* begin RECORDS SHOWN *
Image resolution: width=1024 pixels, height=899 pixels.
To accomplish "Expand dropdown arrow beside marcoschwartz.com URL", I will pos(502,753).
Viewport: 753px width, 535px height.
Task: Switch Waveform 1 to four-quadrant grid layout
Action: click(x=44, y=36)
* end RECORDS SHOWN *
▶ WHAT THE EXERCISE ASKS
Can you render the listing above as a numbered list, leaving out blank lines?

▶ WRITTEN ANSWER
1. Image resolution: width=1024 pixels, height=899 pixels.
2. To accomplish "Expand dropdown arrow beside marcoschwartz.com URL", I will pos(502,753).
3. Viewport: 753px width, 535px height.
4. Task: Switch Waveform 1 to four-quadrant grid layout
5. Action: click(x=44, y=36)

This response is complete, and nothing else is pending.